(Saved entries)

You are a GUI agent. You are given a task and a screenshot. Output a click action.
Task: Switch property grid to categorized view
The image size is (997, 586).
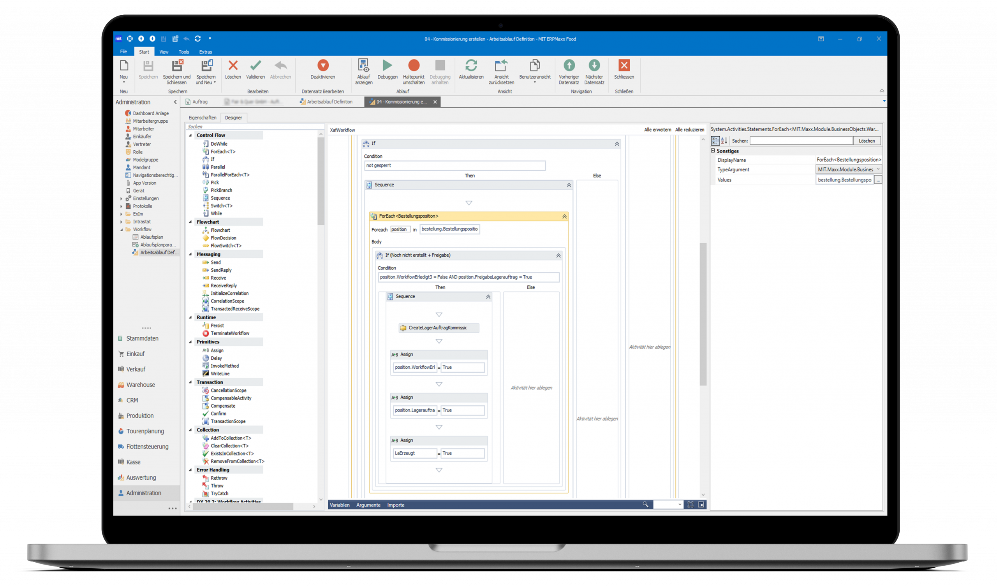pos(715,141)
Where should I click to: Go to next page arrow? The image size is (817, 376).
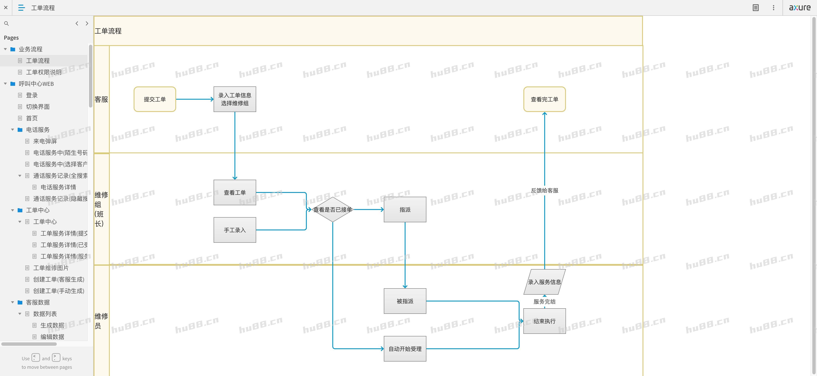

How to complete this task - Omit the pictures, and please restate word for word the lines running from the line with "The image size is (997, 586)." to the end of the entries.

Written answer -
The image size is (997, 586).
pos(715,141)
Where should I click to: Go to next page arrow? The image size is (817, 376).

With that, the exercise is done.